Beyond the question of motive is the issue of means.
How did this 21-year-old, who was reportedly on two years’ probation for resisting arrest and obstructing justice stemming from an arrest for possession of drug paraphernalia, get his hands on a Romanian semiautomatic assault rifle with a large scope mounted on it, as the complaint says? Or on the three magazines loaded with 7.62 x 39 mm cartridges, or the several boxes of similar cartridges that federal agents say they found in his car?
Even more intriguing is why Ortega-Hernandez was not brought to the attention of authorities when, as the federal complaint asserts, three witnesses in Idaho knew of his intent to harm the president. Knowing that Ortega-Hernandez had both a motive and the means to endanger the nation’s chief executive, why did they apparently hold their tongues?
The federal complaint sheds light on what they knew.
After the shooting, federal agents interviewed three individuals in Idaho. One, identified in the complaint as “W-4,” said he knew Ortega-Hernandez well.
According to the complaint, W-4 said Ortega-Hernandez had “increasingly become more agitated” against Washington and was “convinced that the federal government is conspiring against him.” W-4 told the agents that Ortega-Hernandez wanted to “hurt” the president and said that Ortega-Hernandez referred to Obama as “the anti-Christ.”
W-4 also told the federal agents that Ortega-Hernandez owned a gun that he kept in his room. W-4 said that after Ortega-Hernandez left Idaho, W-4 looked in Ortega-Hernandez’s room for the gun and did not find it. In other words, W-4 knew that Ortega-Hernandez wanted to hurt Obama and that he had left town, probably with a weapon, yet W-4 seems to have done nothing.
Also according to the complaint, another Idaho resident, identified as “W-6,” advised agents that in the past several months, Ortega-Hernandez had told W-4 that he, Ortega-Hernandez, “needed to kill him [Obama]” Despite hearing that threat against Obama, W-6 also apparently stayed mum.

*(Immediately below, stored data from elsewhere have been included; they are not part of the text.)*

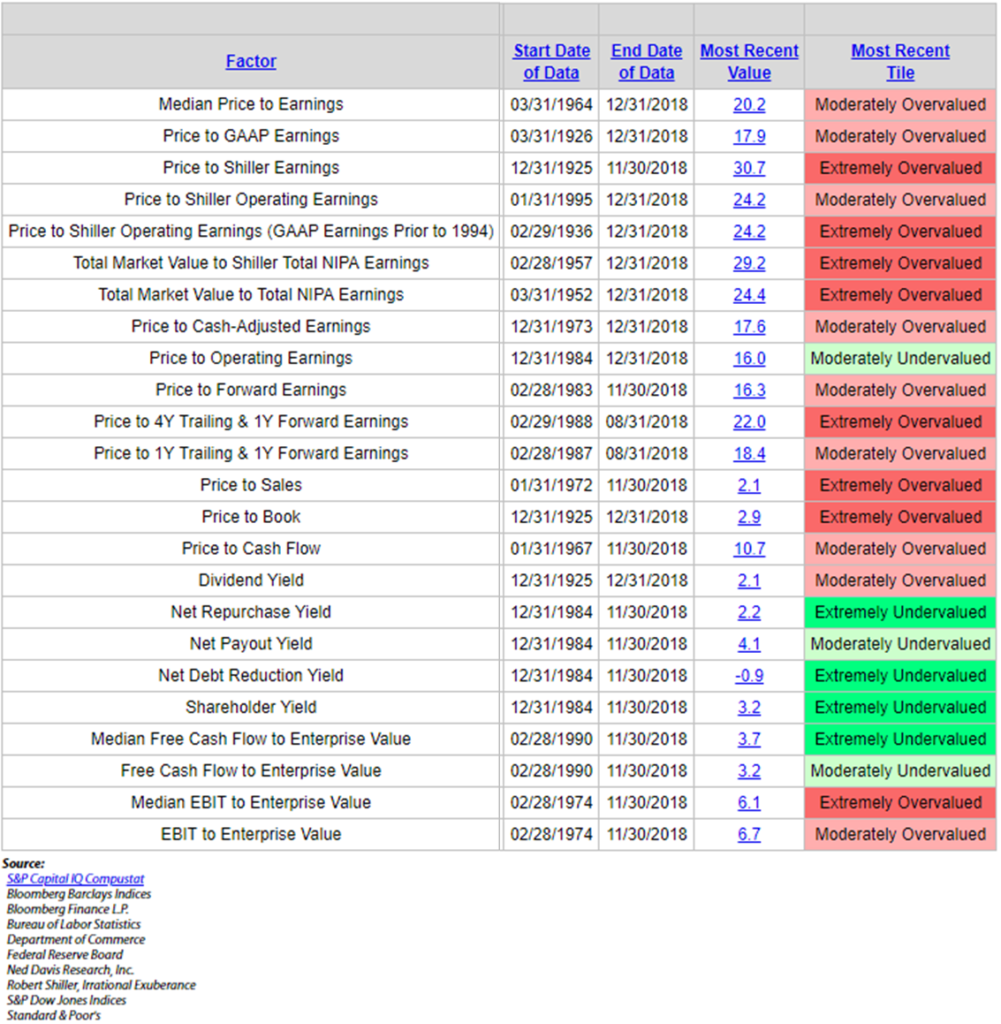The width and height of the screenshot is (1001, 1024).
Task: Click the green tile for Net Repurchase Yield
Action: [x=900, y=612]
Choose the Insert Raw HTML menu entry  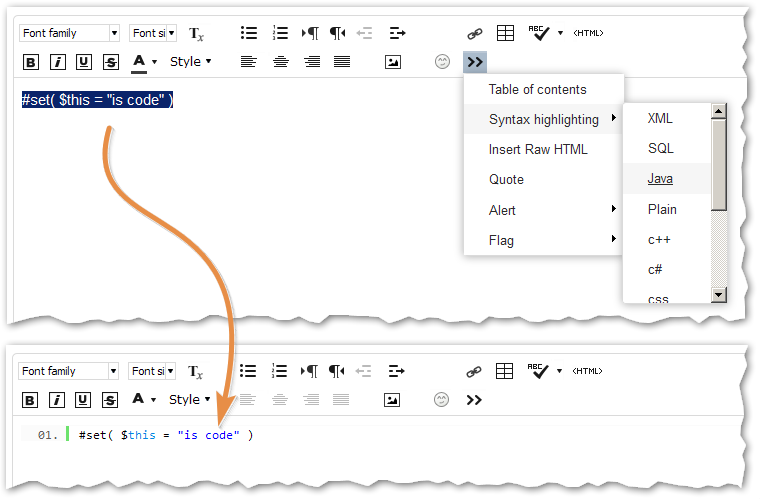pos(538,149)
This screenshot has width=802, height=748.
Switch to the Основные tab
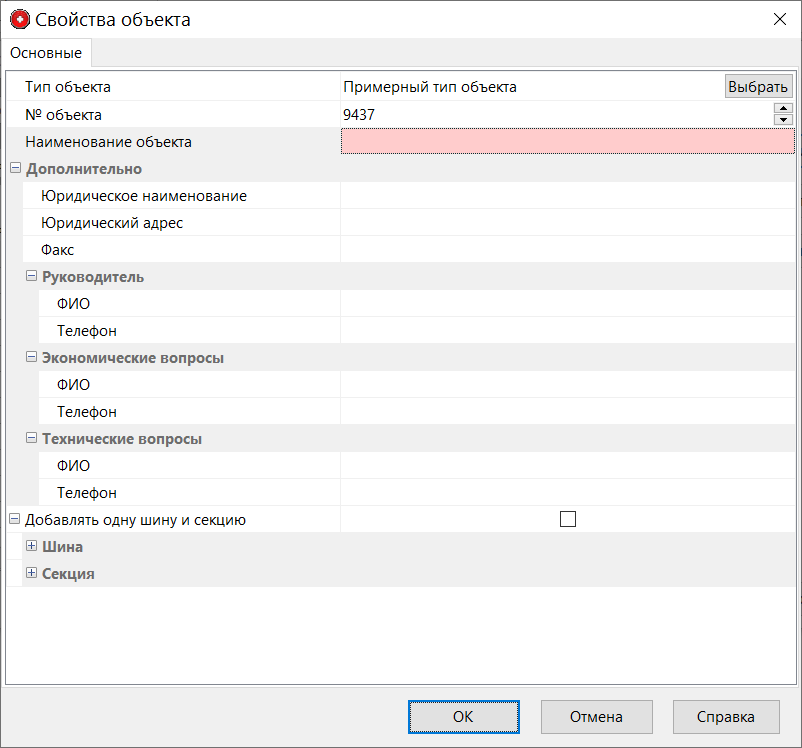coord(46,53)
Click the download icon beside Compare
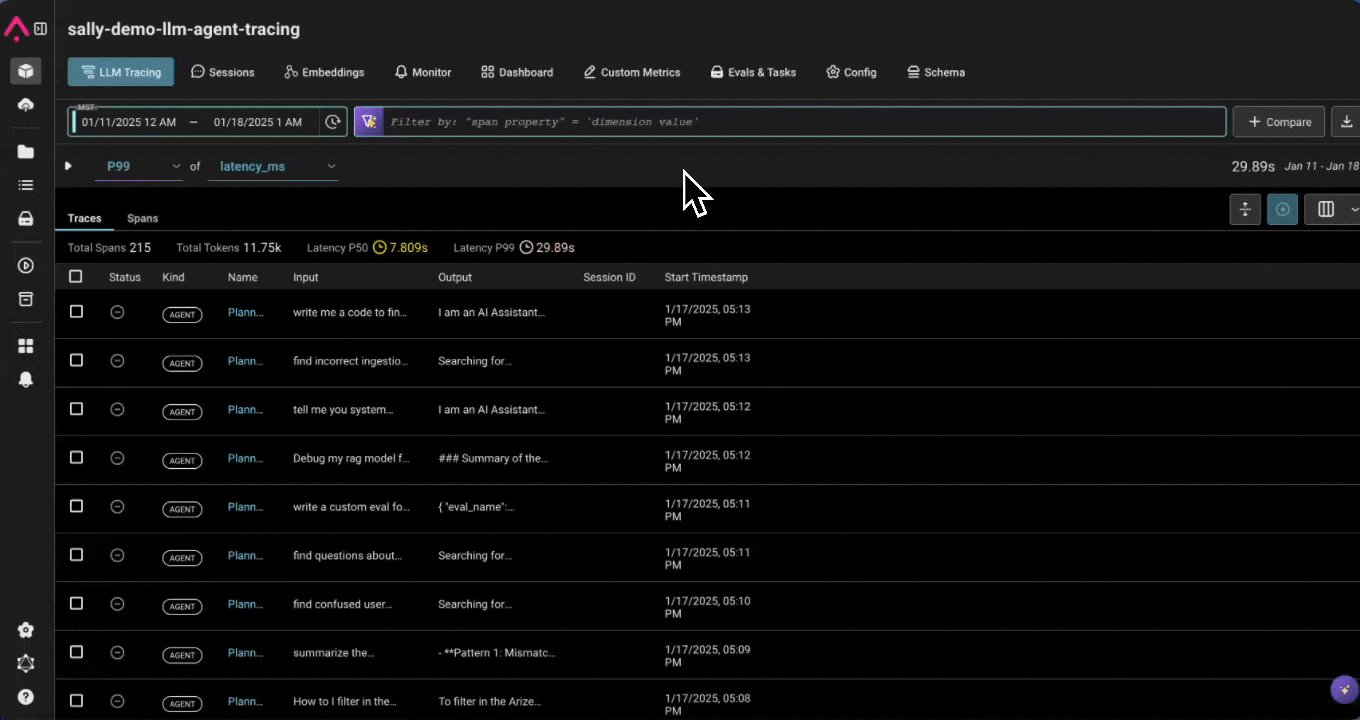Screen dimensions: 1360x720 pyautogui.click(x=1346, y=122)
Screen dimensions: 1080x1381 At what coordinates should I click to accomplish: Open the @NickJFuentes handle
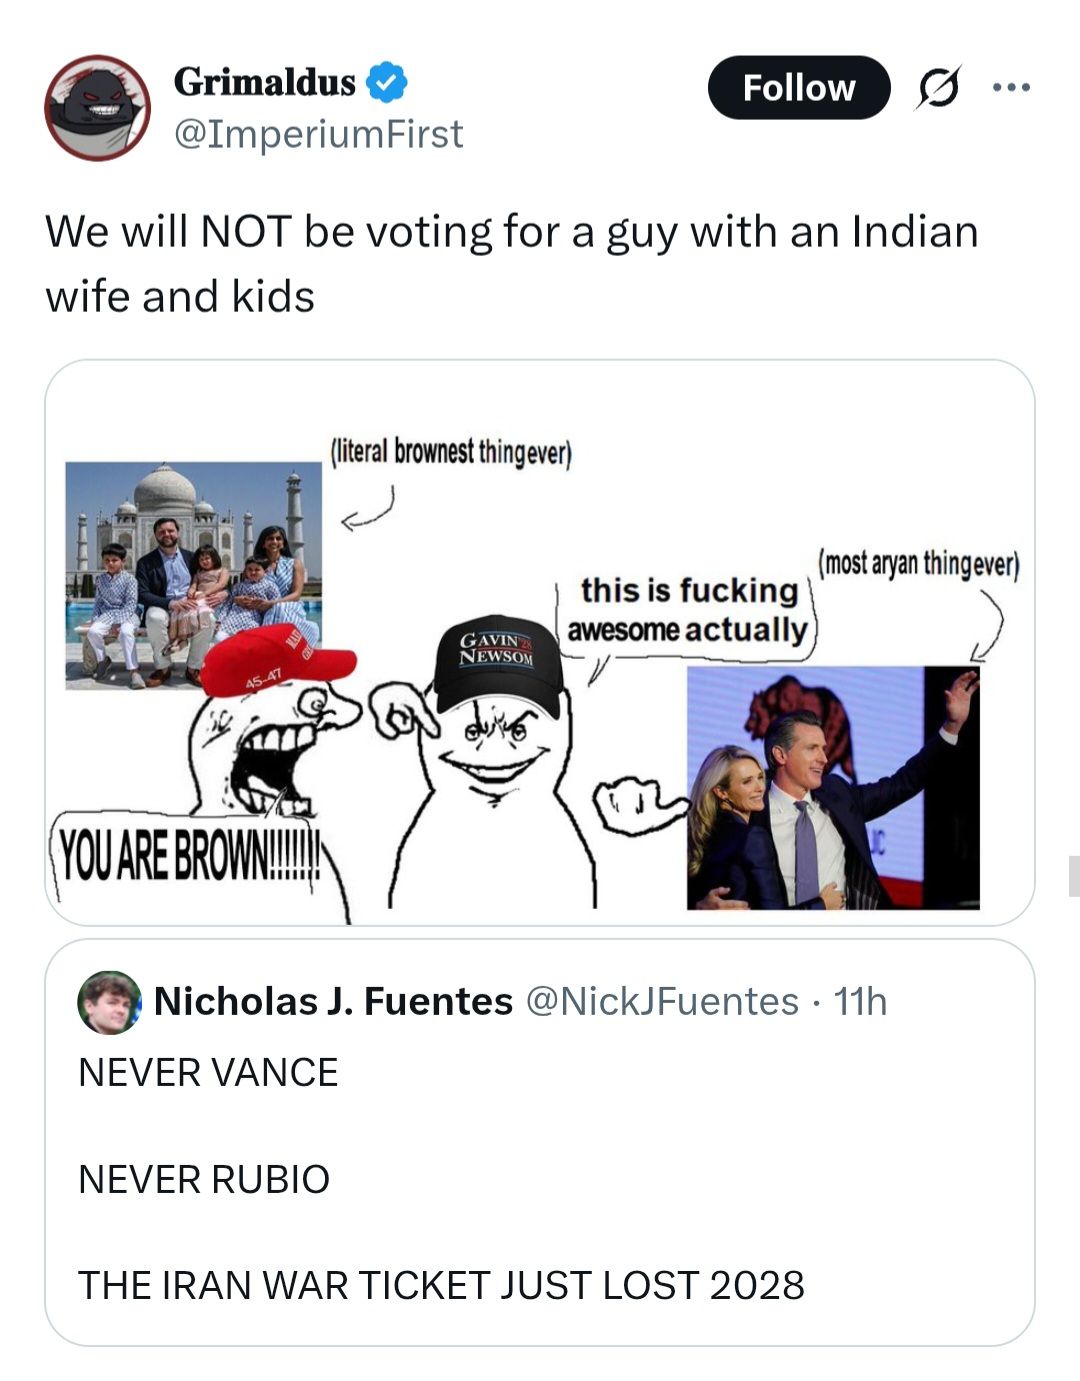coord(661,1001)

Next comes Idaho witness “W-7,” who the complaint says has known Ortega-Hernandez for more than six years.
W-7 said that he or she knew Ortega-Hernandez owned an “AK-47 like gun” with a “scope like thing” on its top. W-7 disclosed that over the past year, “Ortega-Hernandez’s opinion and comments regarding the government and Obama have gotten worse” and that the suspect “was very specific that Obama was the problem with the government.”
W-7 told authorities that he or she knew Ortega-Hernandez was “preparing for something” and that Ortega-Hernandez believed Obama was “the devil.” W-7 said that Ortega-Hernandez “will not stop until it’s done,” noting that he had said that Obama “needed to be taken care of.” That notwithstanding, it seems, W-7 kept quiet.
What’s that saying — If you see something, say something? Oh yeah, that applies to more than foreign terrorists.
Why didn’t the three Idaho witnesses try to stop Ortega-Hernandez? Why didn’t they tell the authorities what they knew?
If this case runs its course through the courts, Ortega-Hernandez may well be found mentally ill and taken off the streets, ostensibly for treatment.
But what about those who knew or suspected he was up to something yet did nothing? Could it be that they didn’t care? Did they share Ortega-Hernandez’s toxic views of Washington and Obama? We need answers.
How many others hear expressions of hatred and ill wishes for the president, yet aren’t the least bit bothered?
How many would look the other way if they thought the target was Barack Obama?
How many others like Ortega-Hernandez . . . and his Idaho enablers . . . are out there?